#### Supplied material ####
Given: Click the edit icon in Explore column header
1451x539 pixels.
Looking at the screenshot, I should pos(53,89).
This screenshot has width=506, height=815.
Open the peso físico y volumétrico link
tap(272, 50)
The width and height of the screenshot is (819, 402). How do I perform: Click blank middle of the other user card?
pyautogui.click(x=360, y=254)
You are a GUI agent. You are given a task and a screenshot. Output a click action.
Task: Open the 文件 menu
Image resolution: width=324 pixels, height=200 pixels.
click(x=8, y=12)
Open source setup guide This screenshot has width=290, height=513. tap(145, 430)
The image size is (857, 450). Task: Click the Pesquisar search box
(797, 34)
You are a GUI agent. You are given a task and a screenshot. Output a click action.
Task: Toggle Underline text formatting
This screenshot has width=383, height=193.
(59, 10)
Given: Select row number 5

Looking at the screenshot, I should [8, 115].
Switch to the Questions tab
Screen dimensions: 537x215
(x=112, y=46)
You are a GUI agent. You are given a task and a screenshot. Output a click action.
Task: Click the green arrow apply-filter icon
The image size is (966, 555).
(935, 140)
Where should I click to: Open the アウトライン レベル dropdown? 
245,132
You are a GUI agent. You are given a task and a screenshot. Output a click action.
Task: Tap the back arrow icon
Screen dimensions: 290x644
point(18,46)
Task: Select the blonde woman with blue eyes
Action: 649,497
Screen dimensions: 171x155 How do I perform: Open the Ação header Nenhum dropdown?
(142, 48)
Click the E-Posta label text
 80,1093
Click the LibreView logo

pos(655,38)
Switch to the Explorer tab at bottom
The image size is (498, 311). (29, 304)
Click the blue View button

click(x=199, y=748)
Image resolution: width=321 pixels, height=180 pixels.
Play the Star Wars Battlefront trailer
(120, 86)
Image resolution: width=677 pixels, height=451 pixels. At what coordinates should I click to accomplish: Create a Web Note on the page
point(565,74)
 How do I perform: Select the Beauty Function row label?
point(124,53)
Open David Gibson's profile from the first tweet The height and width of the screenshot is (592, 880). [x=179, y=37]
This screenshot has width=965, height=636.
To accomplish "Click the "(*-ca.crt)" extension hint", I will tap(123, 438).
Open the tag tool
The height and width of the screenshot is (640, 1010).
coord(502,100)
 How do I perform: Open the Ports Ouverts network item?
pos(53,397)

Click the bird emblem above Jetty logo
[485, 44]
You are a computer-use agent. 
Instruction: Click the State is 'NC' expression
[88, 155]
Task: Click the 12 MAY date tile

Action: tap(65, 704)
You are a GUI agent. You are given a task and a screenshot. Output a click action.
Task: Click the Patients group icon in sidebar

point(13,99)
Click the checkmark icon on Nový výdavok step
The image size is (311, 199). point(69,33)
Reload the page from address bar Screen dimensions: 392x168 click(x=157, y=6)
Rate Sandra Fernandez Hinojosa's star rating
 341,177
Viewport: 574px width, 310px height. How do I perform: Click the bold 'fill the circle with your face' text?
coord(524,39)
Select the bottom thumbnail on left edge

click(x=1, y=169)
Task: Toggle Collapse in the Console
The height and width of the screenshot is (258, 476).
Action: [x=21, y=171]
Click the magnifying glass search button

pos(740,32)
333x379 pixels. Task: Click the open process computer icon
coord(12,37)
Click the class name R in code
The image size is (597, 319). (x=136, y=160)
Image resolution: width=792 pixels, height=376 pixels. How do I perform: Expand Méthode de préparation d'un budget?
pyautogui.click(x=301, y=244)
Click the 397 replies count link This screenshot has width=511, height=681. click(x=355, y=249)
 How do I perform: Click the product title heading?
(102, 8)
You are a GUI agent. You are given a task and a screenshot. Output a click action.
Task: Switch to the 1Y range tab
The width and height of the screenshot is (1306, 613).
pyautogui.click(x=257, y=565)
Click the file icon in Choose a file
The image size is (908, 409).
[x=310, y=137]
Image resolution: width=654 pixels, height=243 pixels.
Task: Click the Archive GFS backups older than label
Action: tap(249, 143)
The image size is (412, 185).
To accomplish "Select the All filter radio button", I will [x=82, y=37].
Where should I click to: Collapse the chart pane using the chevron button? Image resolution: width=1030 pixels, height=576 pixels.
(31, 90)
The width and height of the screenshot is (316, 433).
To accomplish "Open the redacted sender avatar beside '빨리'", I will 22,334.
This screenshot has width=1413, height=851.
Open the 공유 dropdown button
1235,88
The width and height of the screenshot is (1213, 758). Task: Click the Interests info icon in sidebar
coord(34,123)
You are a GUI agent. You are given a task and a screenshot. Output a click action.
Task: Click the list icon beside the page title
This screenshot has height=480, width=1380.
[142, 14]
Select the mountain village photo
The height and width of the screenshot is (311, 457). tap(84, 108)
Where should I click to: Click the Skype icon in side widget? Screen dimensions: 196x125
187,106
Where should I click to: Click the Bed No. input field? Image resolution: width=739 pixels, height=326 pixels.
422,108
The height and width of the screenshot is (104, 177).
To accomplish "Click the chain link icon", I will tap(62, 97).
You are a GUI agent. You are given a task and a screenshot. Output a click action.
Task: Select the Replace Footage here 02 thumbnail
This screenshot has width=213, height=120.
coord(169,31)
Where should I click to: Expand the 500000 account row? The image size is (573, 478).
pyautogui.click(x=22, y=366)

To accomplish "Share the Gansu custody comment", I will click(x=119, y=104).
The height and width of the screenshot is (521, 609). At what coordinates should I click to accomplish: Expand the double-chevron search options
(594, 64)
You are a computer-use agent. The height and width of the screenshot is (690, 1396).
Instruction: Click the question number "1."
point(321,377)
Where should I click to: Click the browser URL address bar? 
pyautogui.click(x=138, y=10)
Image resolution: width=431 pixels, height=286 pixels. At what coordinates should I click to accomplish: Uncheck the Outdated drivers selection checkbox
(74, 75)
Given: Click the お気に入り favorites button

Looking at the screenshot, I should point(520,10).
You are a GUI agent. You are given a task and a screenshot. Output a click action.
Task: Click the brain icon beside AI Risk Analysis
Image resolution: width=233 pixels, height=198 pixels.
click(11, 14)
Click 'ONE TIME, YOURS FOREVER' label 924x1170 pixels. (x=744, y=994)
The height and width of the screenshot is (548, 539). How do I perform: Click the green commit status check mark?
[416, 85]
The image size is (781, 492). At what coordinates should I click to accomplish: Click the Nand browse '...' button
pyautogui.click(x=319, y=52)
####
§ Exercise aim
Having read the entries above, restate them all word for word.

§ Exercise result
Given: Click the edit icon in Explore column header
1451x539 pixels.
Looking at the screenshot, I should pos(53,89).
This screenshot has width=506, height=815.
Open the peso físico y volumétrico link
tap(272, 50)
The width and height of the screenshot is (819, 402). How do I perform: Click blank middle of the other user card?
pyautogui.click(x=360, y=254)
You are a GUI agent. You are given a task and a screenshot. Output a click action.
Task: Open the 文件 menu
Image resolution: width=324 pixels, height=200 pixels.
click(x=8, y=12)
Open source setup guide This screenshot has width=290, height=513. tap(145, 430)
The image size is (857, 450). Task: Click the Pesquisar search box
(797, 34)
You are a GUI agent. You are given a task and a screenshot. Output a click action.
Task: Toggle Underline text formatting
This screenshot has width=383, height=193.
(59, 10)
Given: Select row number 5

Looking at the screenshot, I should [8, 115].
Switch to the Questions tab
Screen dimensions: 537x215
(x=112, y=46)
You are a GUI agent. You are given a task and a screenshot. Output a click action.
Task: Click the green arrow apply-filter icon
The image size is (966, 555).
(935, 140)
Where should I click to: Open the アウトライン レベル dropdown? 
245,132
You are a GUI agent. You are given a task and a screenshot. Output a click action.
Task: Tap the back arrow icon
Screen dimensions: 290x644
point(18,46)
Task: Select the blonde woman with blue eyes
Action: 649,497
Screen dimensions: 171x155 How do I perform: Open the Ação header Nenhum dropdown?
(142, 48)
Click the E-Posta label text
 80,1093
Click the LibreView logo

pos(655,38)
Switch to the Explorer tab at bottom
The image size is (498, 311). (29, 304)
Click the blue View button

click(x=199, y=748)
Image resolution: width=321 pixels, height=180 pixels.
Play the Star Wars Battlefront trailer
(120, 86)
Image resolution: width=677 pixels, height=451 pixels. At what coordinates should I click to accomplish: Create a Web Note on the page
point(565,74)
 How do I perform: Select the Beauty Function row label?
point(124,53)
Open David Gibson's profile from the first tweet The height and width of the screenshot is (592, 880). [x=179, y=37]
This screenshot has width=965, height=636.
To accomplish "Click the "(*-ca.crt)" extension hint", I will tap(123, 438).
Open the tag tool
The height and width of the screenshot is (640, 1010).
coord(502,100)
 How do I perform: Open the Ports Ouverts network item?
pos(53,397)

Click the bird emblem above Jetty logo
[485, 44]
You are a computer-use agent. 
Instruction: Click the State is 'NC' expression
[88, 155]
Task: Click the 12 MAY date tile

Action: tap(65, 704)
You are a GUI agent. You are given a task and a screenshot. Output a click action.
Task: Click the Patients group icon in sidebar

point(13,99)
Click the checkmark icon on Nový výdavok step
The image size is (311, 199). point(69,33)
Reload the page from address bar Screen dimensions: 392x168 click(x=157, y=6)
Rate Sandra Fernandez Hinojosa's star rating
 341,177
Viewport: 574px width, 310px height. How do I perform: Click the bold 'fill the circle with your face' text?
coord(524,39)
Select the bottom thumbnail on left edge

click(x=1, y=169)
Task: Toggle Collapse in the Console
The height and width of the screenshot is (258, 476).
Action: [x=21, y=171]
Click the magnifying glass search button

pos(740,32)
333x379 pixels. Task: Click the open process computer icon
coord(12,37)
Click the class name R in code
The image size is (597, 319). (x=136, y=160)
Image resolution: width=792 pixels, height=376 pixels. How do I perform: Expand Méthode de préparation d'un budget?
pyautogui.click(x=301, y=244)
Click the 397 replies count link This screenshot has width=511, height=681. click(x=355, y=249)
 How do I perform: Click the product title heading?
(102, 8)
You are a GUI agent. You are given a task and a screenshot. Output a click action.
Task: Switch to the 1Y range tab
The width and height of the screenshot is (1306, 613).
pyautogui.click(x=257, y=565)
Click the file icon in Choose a file
The image size is (908, 409).
[x=310, y=137]
Image resolution: width=654 pixels, height=243 pixels.
Task: Click the Archive GFS backups older than label
Action: tap(249, 143)
The image size is (412, 185).
To accomplish "Select the All filter radio button", I will [x=82, y=37].
Where should I click to: Collapse the chart pane using the chevron button? Image resolution: width=1030 pixels, height=576 pixels.
(31, 90)
The width and height of the screenshot is (316, 433).
To accomplish "Open the redacted sender avatar beside '빨리'", I will 22,334.
This screenshot has width=1413, height=851.
Open the 공유 dropdown button
1235,88
The width and height of the screenshot is (1213, 758). Task: Click the Interests info icon in sidebar
coord(34,123)
You are a GUI agent. You are given a task and a screenshot. Output a click action.
Task: Click the list icon beside the page title
This screenshot has height=480, width=1380.
[142, 14]
Select the mountain village photo
The height and width of the screenshot is (311, 457). tap(84, 108)
Where should I click to: Click the Skype icon in side widget? Screen dimensions: 196x125
187,106
Where should I click to: Click the Bed No. input field? Image resolution: width=739 pixels, height=326 pixels.
422,108
The height and width of the screenshot is (104, 177).
To accomplish "Click the chain link icon", I will tap(62, 97).
You are a GUI agent. You are given a task and a screenshot. Output a click action.
Task: Select the Replace Footage here 02 thumbnail
This screenshot has width=213, height=120.
coord(169,31)
Where should I click to: Expand the 500000 account row? The image size is (573, 478).
pyautogui.click(x=22, y=366)

To accomplish "Share the Gansu custody comment", I will click(x=119, y=104).
The height and width of the screenshot is (521, 609). At what coordinates should I click to accomplish: Expand the double-chevron search options
(594, 64)
You are a computer-use agent. The height and width of the screenshot is (690, 1396).
Instruction: Click the question number "1."
point(321,377)
Where should I click to: Click the browser URL address bar? 
pyautogui.click(x=138, y=10)
Image resolution: width=431 pixels, height=286 pixels. At what coordinates should I click to accomplish: Uncheck the Outdated drivers selection checkbox
(74, 75)
Given: Click the お気に入り favorites button

Looking at the screenshot, I should point(520,10).
You are a GUI agent. You are given a task and a screenshot. Output a click action.
Task: Click the brain icon beside AI Risk Analysis
Image resolution: width=233 pixels, height=198 pixels.
click(11, 14)
Click 'ONE TIME, YOURS FOREVER' label 924x1170 pixels. (x=744, y=994)
The height and width of the screenshot is (548, 539). How do I perform: Click the green commit status check mark?
[416, 85]
The image size is (781, 492). At what coordinates should I click to accomplish: Click the Nand browse '...' button
pyautogui.click(x=319, y=52)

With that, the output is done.